# Needle timing on a 315 NH square baler



## Mahindra man (May 7, 2012)

I think the needle timing is a little off on my baler.
I just bought it last fall the first time I used it it broke both needles I have checked all the timing that is in the manual but the needle timing is is about 2" past where it is suppose to be any help would be greatly appreciated.


----------



## 5050racing (Apr 20, 2012)

Look on youtube there is guy that goes thru it but be careful read what another guy commented about below the video about the knotter shaft twisted.You should be able to click on this link to see it How to time a New Holland 268 baler - YouTube


----------



## NEHerdsman (Sep 23, 2009)

If you're breaking needles because of bad timing you also most likely have another problem - your plunger stop isn't working. That's the thing that's supposed to stop the plunger when it's out of time with the needles and cost you just a shear bolt rather of breaking the needles. It's supposed to move a stop into the path of the plunger as soon as the needles move out of their home position, sounds like it's inoperable for some reason.


----------



## Toyes Hill Angus (Dec 21, 2010)

The pivot for the plunger stop can get seized up solid, then the stop will not come out to stop the crank arm from putting the plunger into the needles and break them. Problem with the plunger stop is quite simple; lots of people either don't know the pivot is there and has a grease fitting or they just choose not to grease anything.
The plunger stop is connected to the needle arm by a cable on the left side of the chamber, make sure that the stop moves out into the path of the crank arm and the cable not just go slack with no movement from the stop.
This won't solve the timing problem, but it will make for a shear pin change and not needle replacement.


----------



## Mahindra man (May 7, 2012)

Thanks for the info. I checked the plunger stop it is working I fix a few other problems I found wrong with it then went and baled about 50 bales and it broke both needles again but the strange part about it is that it had already tied and the needles were returning to the home postion when it broke them in three pieces . I just don't under stand why it would break the when they are returning to the home position. Any advice would be greatly appreciated.


----------



## mike10 (May 29, 2011)

Your plunger stop may be working, but is it adjusted correctly and inserting completely? By the time the needles reach the point where the twine disc can grab the twine from the needles so a knot can be formed, the plunger is already moving forward and can not break the needles as long as the knotter stack continues to rotate.

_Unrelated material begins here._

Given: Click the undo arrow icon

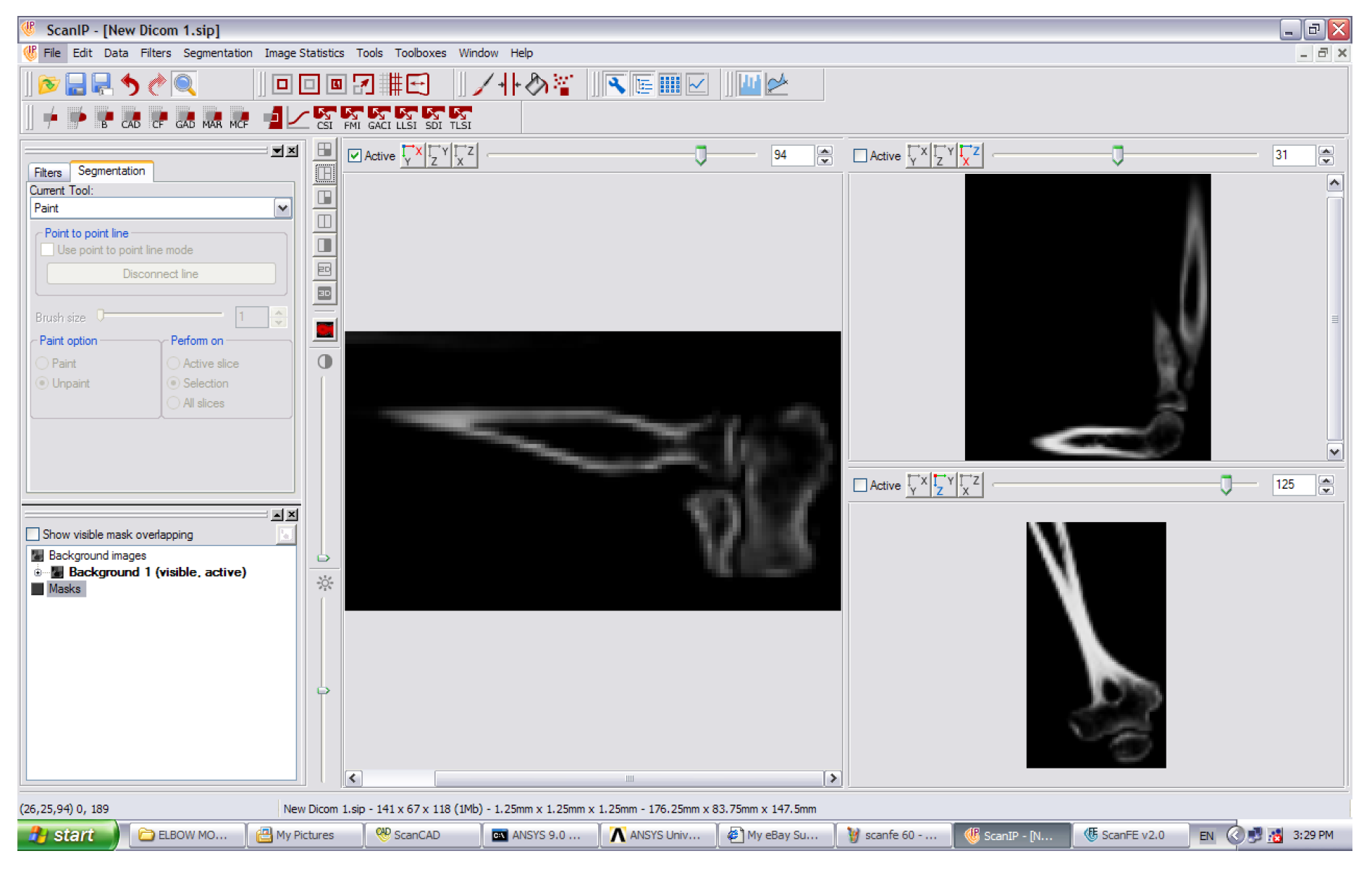Looking at the screenshot, I should (130, 85).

To break into three pieces you are correct in your conclusion that it is happening late in the tying cycle.

The plunger, itself, does not break needles. It is the hay caught between the plunger face and the needles if the needles are in the bale chamber. I have seen people turn the pto off when finishing a windrow and then turn it back on when they re-enter the next windrow. If the needles were tripped when the pto was turned off the needles are still in the bale chamber and the plunger having lost its momentum bounces back from the bale being formed along with the feeding mechanism. If the plunger stop is working all that happens is a broken shear bolt, if not then the needles could be broken if additonal hay was dragged into the bale chamber.

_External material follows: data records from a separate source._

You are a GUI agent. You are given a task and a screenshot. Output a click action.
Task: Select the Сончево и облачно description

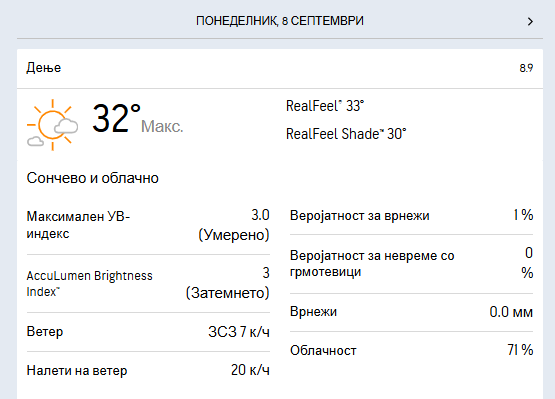pos(92,178)
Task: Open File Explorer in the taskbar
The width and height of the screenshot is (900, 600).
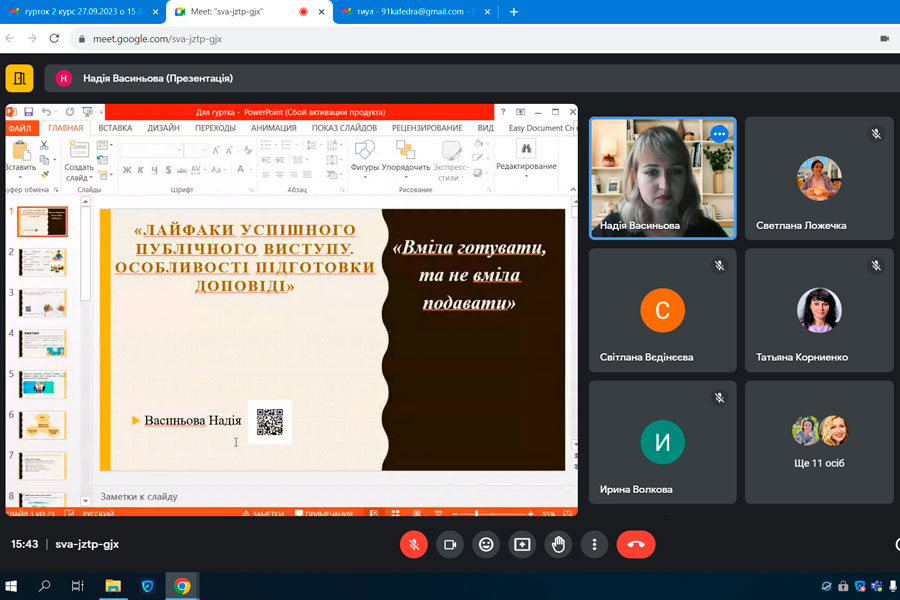Action: coord(113,586)
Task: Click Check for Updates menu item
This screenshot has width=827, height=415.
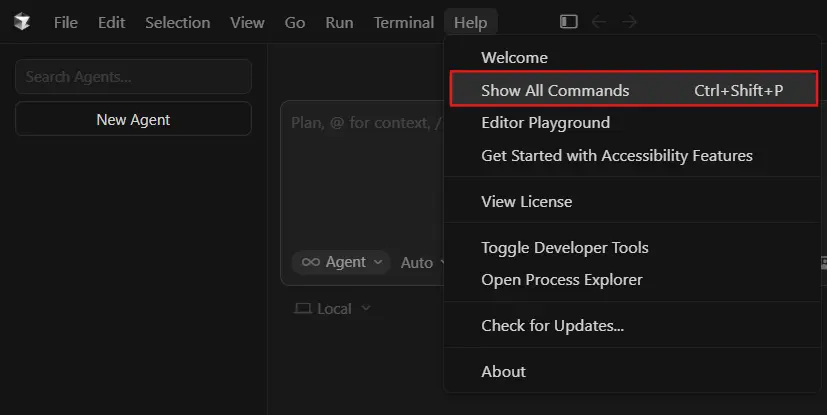Action: coord(552,326)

Sticks caught in the plunger needle slots will break them also, but it ususally only breaks one unless there is material packed into both slots.

Did the original needles also break into three pieces. Usually when this happens the needle mounting tabs on the needle yoke bend and you can not adjust the needles high enough to clear the knotters. If the needles hit the bottom of the knotters they will also be broken by the impact.

Are you shearing the shearbolt on the knotter stack? If it shears the needles will remain in the bale chamber, however, if the plunger stop is working properly they should still be protected.

Are you sure the timing was set correctly? I have run into only one baler that I can recall where the plunger stop was adjusted properly and it still broke the needles because of the timing of the needles.

When you install the next set of needles check to see if the timing is same as it was on the last set.

Turn the flywheel until the plunger crank arm connected to the gearbox is straight up. Then check the timing marks on the hubs of the knotter drive clutch. They should align within 1/4". Be sure to pull back on the rod going to the needle yoke first so the needles are in their true home position.

When the tips of the needles are even with the bottom of the bale chamber floor, the plunger stop should be fully inserted into the bale chamber. That is it should be sticking into the chamber @ 3".


----------



## Mahindra man (May 7, 2012)

Mike thanks for all the great info this is my first new holland I had a JD #24T so it's a little differant. The fist time it broke them they broke in one place. It Rome them this time when I had good consistent windrow and a ground speed of about 3 mph. It broke both sheer bolts could it be that a chain jumped a tooth or something? It was Pretty smooth ground. Thanks again I will keep you up dated.


----------